Murat KİBRİTOĞLU/ADANA, () - ADANA, Mersin ve Hatay'ın da içinde bulunduğu bölgede araştırma yapan Ankara Üniversitesi Ziraat Fakültesi Tarım Ekonomisi Bölümü öğretim görevlisi Prof. Dr. Bülent Gülçubuk, tarımsal desteklerdeki artışın, dövizdeki yükselişe yetişemediği için çiftçinin giderek yoksullaştığını söyledi.
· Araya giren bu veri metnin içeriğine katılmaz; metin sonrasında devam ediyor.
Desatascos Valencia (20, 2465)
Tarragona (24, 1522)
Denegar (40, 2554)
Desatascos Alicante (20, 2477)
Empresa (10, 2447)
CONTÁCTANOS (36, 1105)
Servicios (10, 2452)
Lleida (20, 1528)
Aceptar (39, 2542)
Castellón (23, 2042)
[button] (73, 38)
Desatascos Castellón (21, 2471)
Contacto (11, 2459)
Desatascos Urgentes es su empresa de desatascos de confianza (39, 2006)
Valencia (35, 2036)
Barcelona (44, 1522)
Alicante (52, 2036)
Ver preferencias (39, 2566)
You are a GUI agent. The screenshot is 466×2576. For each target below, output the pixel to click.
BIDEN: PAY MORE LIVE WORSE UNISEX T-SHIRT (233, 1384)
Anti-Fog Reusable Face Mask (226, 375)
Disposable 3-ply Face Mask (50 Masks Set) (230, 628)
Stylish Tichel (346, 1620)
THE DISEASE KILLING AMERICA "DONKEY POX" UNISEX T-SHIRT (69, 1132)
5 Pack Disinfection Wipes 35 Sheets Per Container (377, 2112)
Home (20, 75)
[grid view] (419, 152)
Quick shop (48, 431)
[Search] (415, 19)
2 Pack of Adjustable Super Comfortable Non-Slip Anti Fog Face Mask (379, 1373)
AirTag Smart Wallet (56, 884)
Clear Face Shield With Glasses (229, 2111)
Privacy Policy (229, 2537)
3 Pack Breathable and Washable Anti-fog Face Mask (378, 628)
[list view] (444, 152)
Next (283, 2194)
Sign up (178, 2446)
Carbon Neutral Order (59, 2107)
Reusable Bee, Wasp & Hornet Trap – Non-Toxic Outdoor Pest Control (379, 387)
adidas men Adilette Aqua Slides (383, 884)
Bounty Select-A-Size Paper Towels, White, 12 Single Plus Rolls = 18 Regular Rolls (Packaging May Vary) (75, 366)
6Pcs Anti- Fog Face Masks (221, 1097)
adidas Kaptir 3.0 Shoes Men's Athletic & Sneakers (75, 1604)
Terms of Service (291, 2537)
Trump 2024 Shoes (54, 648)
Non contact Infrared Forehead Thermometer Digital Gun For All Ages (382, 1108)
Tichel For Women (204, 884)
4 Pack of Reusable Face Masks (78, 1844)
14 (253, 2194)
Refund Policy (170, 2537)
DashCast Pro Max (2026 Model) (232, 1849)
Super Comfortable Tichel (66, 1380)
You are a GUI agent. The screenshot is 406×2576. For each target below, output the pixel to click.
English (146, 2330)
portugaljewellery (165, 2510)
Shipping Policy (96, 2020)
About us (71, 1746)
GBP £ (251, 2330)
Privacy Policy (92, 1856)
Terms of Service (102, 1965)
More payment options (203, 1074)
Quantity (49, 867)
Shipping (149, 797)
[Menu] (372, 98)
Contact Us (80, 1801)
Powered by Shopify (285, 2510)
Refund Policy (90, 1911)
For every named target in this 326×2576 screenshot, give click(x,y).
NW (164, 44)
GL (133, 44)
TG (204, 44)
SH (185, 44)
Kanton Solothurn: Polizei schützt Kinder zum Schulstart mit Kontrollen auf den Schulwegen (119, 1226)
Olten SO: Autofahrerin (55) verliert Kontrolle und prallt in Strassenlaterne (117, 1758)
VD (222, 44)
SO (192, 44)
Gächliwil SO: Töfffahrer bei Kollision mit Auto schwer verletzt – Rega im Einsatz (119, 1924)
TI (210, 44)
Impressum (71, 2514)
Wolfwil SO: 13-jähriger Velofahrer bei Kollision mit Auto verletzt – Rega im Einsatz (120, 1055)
Türkiye nüfusun yüzde 21.3'nün yani 16 milyon 600 bin kişinin tarım ile geçimini sağladığını belirten Gülçubuk, bu kesimin milli gelirinin her geçen gün azaldığını belirtti. Gülçubuk, "16.6 milyon nüfus iyimser bir söylemle 45- 47 milyar doları paylaşacak ki bu da tarımda kişi başına yaklaşık 2 bin 800 dolar gelir demektir. Tarım nüfusu ne yazık ki ülke ortalamasının üçte birinden daha az milli gelire sahip ve yoksulluğu paylaşıyor. Tarım işletmelerinin yüzde 90'ının küçük işletme olduğu dikkate alınırsa tarım ile uğraşan nüfusun üçte ikisinden fazlasının yıllık milli geliri 2 bin doları bile bulmamaktadır. Dövizdeki artış ile birlikte mazot, gübre, tohum gibi girdi fiyatları da artacağı için tarımdaki yoksullaşma kaçınılmaz olacak" dedi.
GELİR KAYBI ÖNLENEBİLİR
Çiftçinin döviz artışı karşısındaki gelir kaybının mısır destekleme alım fiyatının açıklanmasıyla engellenebileceğini savunan Gülbuçuk şöyle devam etti:
"2014 yılında prim ile birlikte mısır alım fiyatı tonu 720 TL'dir. 2015 yılında ise bu miktar tonu 765 TL'ye yükselmiştir. Yani, yüzde 6.2 oranında bir fiyat artışı olmuştur. Oysa aynı dönemde dolardaki artış yüzde 30'ları yakalamıştır. Girdi kullanımı açısından gübre fiyatı üzerinden örnek verilecek olursak; Ocak-2015'te tonu 1.550 TL olan fiyat, hemen mart ayında 1.650 TL'ye yükselmiş ve daha sonra dolardaki yükseliş ile birlikte 1.800 TL ton sınırına kadar gelmiştir. Yani, 8 ayda gübrede yüzde 15'e varan artışlar yaşanmıştır. Bu durumda çiftçi bir yandan girdi fiyatlarındaki artış ile daha yüksek maliyetle üretimde bulunurken diğer yandan dövizdeki artış ve bunun karşılığında düşük destekleme fiyatı marjları ile daha da az gelir elde etmekte ve yoksullaşmaktadır. Bu durumdan en çok etkilenenler küçük ve orta ölçekli çiftçiler olup, bu durum hem aile çiftçiliğinin geleceği hem de temel ürünlerde gıda güvencesi açısından tehdit oluşturmaktadır."